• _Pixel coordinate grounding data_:
════════════════════

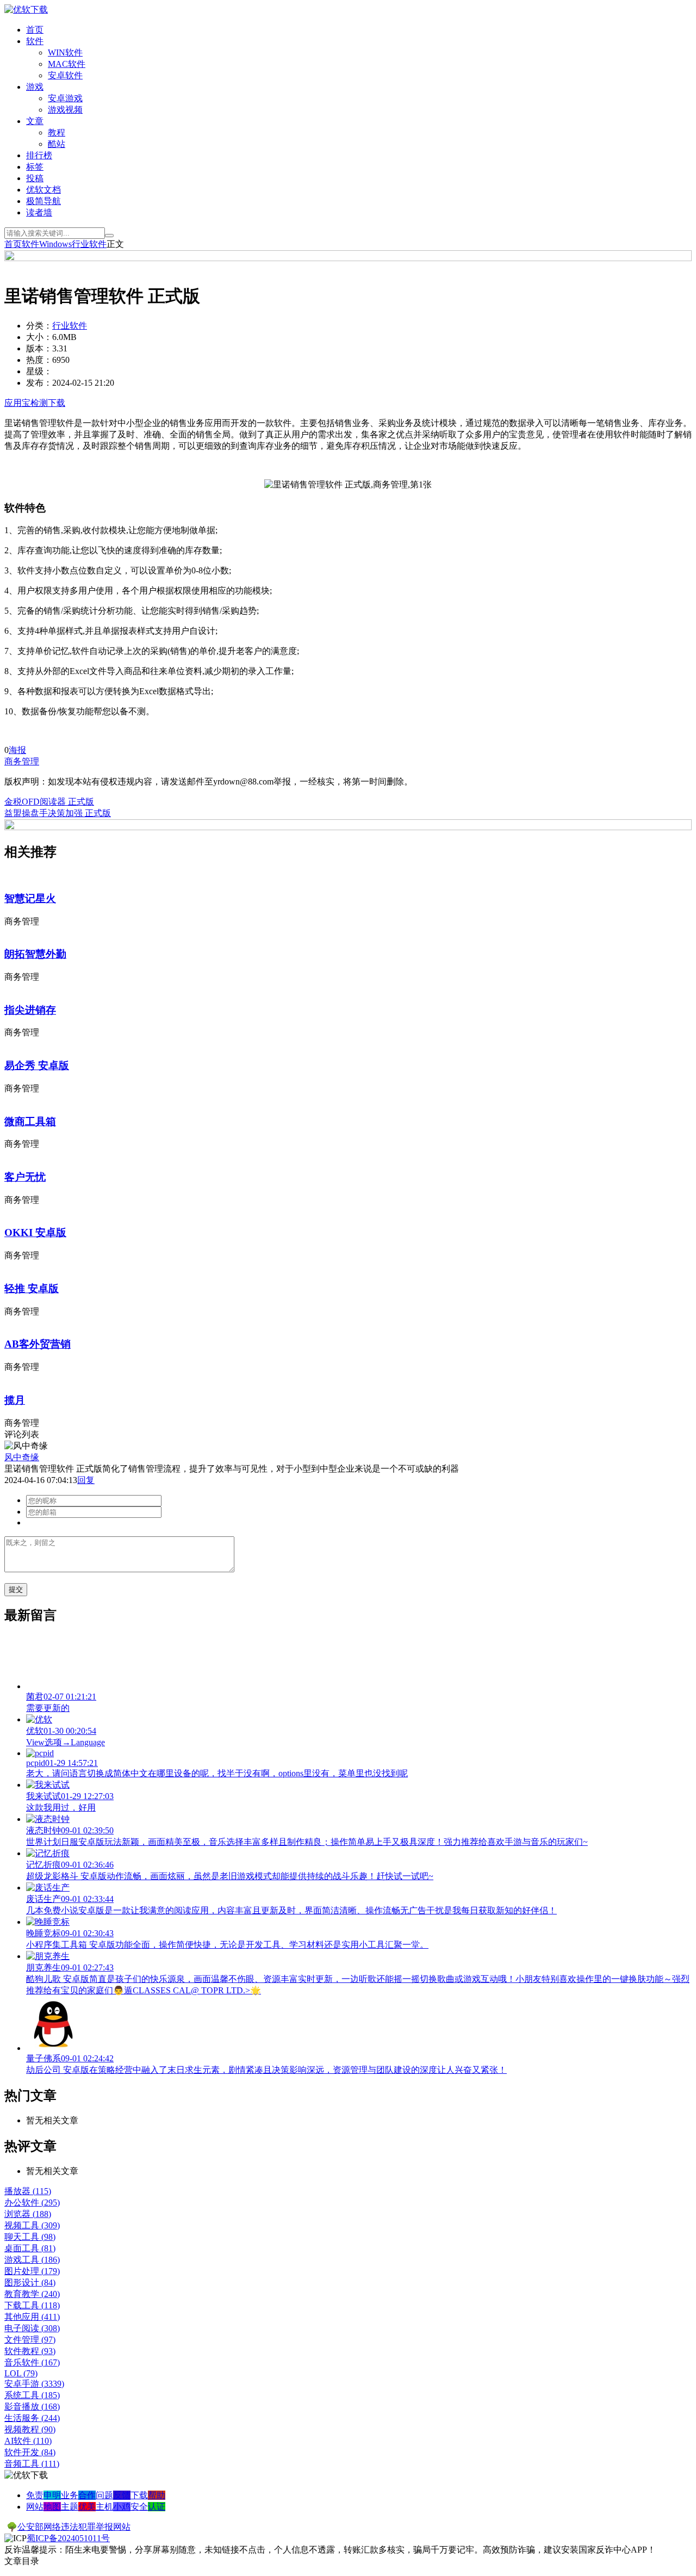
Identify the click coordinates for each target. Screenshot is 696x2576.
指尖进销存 (30, 1010)
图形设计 (29, 2282)
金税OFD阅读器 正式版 (49, 801)
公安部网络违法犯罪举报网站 (73, 2526)
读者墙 (39, 212)
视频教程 (29, 2429)
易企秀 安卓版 (36, 1065)
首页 (35, 29)
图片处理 (32, 2271)
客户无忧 (25, 1177)
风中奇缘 (21, 1457)
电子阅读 (32, 2328)
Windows (55, 244)
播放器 (27, 2191)
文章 (35, 121)
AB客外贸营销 (37, 1344)
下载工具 (32, 2305)
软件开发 (29, 2452)
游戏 (35, 86)
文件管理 (29, 2339)
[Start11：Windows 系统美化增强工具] (348, 827)
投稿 (35, 178)
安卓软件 (65, 75)
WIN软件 (65, 52)
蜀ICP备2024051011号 (68, 2538)
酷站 (56, 144)
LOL (21, 2373)
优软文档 (43, 189)
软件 (35, 41)
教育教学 (32, 2294)
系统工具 (32, 2395)
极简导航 (43, 201)
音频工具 (31, 2463)
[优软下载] (26, 9)
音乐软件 (32, 2362)
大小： (39, 337)
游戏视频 (65, 109)
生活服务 (32, 2418)
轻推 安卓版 (31, 1288)
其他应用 (32, 2316)
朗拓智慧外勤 (35, 954)
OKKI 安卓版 (35, 1232)
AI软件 (28, 2440)
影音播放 (32, 2406)
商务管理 (21, 761)
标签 (35, 166)
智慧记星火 (30, 898)
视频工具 (32, 2225)
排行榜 (39, 155)
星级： (39, 371)
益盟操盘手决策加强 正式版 (57, 813)
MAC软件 (66, 64)
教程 (56, 132)
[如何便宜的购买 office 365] (348, 258)
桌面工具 (29, 2248)
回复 (86, 1480)
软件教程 (29, 2351)
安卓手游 (34, 2383)
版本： (39, 348)
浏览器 (27, 2214)
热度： (39, 360)
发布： (39, 382)
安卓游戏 (65, 98)
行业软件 (89, 244)
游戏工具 (32, 2259)
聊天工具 (29, 2236)
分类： (39, 325)
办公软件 (32, 2202)
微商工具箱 (30, 1121)
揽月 (14, 1400)
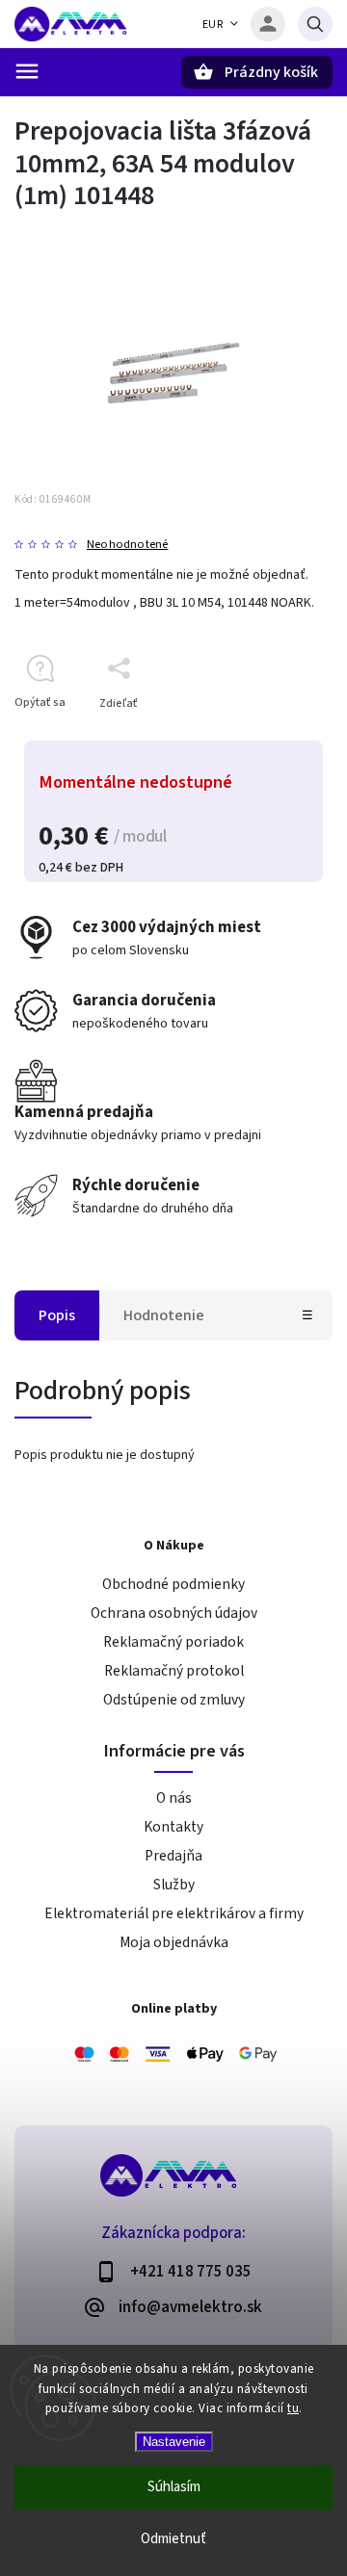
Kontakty (173, 1826)
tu (293, 2408)
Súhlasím (173, 2487)
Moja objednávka (174, 1942)
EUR (213, 24)
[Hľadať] (315, 24)
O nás (174, 1797)
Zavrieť (269, 737)
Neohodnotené (127, 544)
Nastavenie (174, 2441)
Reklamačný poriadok (173, 1641)
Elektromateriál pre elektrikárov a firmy (174, 1913)
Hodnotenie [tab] (163, 1315)
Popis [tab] (57, 1315)
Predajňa (173, 1855)
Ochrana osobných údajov (174, 1613)
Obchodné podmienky (173, 1584)
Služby (174, 1884)
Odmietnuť (173, 2539)
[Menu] (27, 71)
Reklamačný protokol (174, 1670)
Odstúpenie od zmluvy (174, 1699)
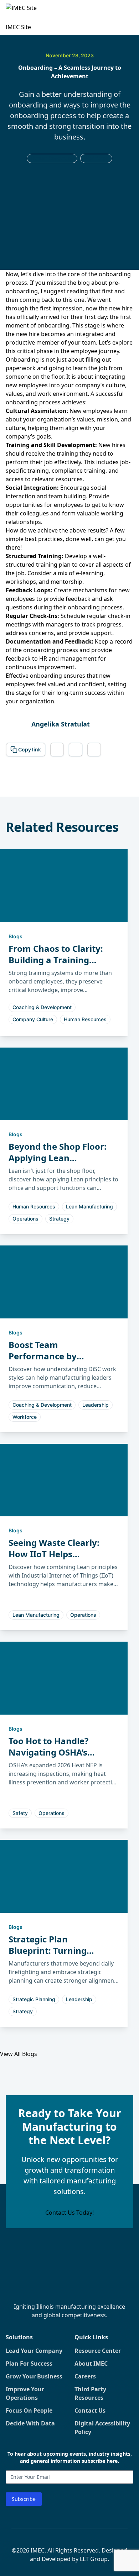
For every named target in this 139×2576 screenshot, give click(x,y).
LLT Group (94, 2559)
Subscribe (24, 2499)
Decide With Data (30, 2423)
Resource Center (97, 2351)
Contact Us (89, 2410)
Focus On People (29, 2410)
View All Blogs (18, 2054)
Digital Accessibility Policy (102, 2427)
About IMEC (91, 2363)
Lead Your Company (34, 2351)
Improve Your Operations (25, 2393)
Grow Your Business (34, 2376)
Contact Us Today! (69, 2212)
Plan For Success (29, 2363)
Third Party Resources (90, 2393)
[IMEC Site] (24, 13)
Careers (85, 2376)
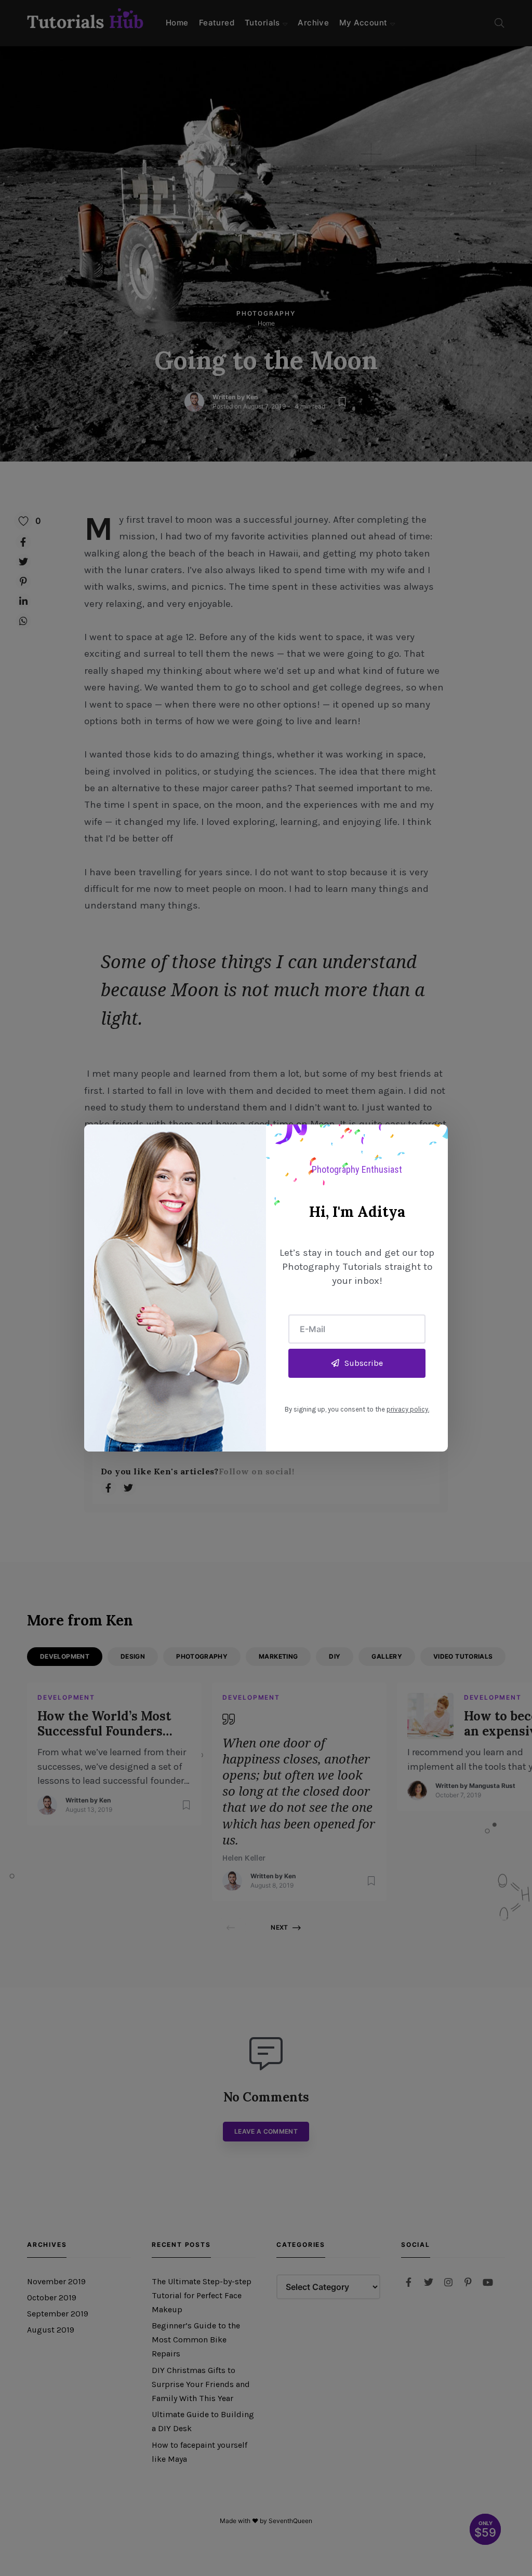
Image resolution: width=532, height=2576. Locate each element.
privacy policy (407, 1409)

════════════════════

• _Work request_: Beginning at the line with "标签 (35, 166)" and stopping after the line with "发布： (39, 382)", please write out every line of the data above exactly and nothing else.

• _Task solution_:
标签 (35, 166)
智慧记星火 (30, 898)
视频工具 (32, 2225)
排行榜 (39, 155)
星级： (39, 371)
益盟操盘手决策加强 正式版 (57, 813)
MAC软件 (66, 64)
教程 (56, 132)
[如何便宜的购买 office 365] (348, 258)
桌面工具 (29, 2248)
回复 (86, 1480)
软件教程 (29, 2351)
安卓手游 (34, 2383)
版本： (39, 348)
浏览器 (27, 2214)
热度： (39, 360)
发布： (39, 382)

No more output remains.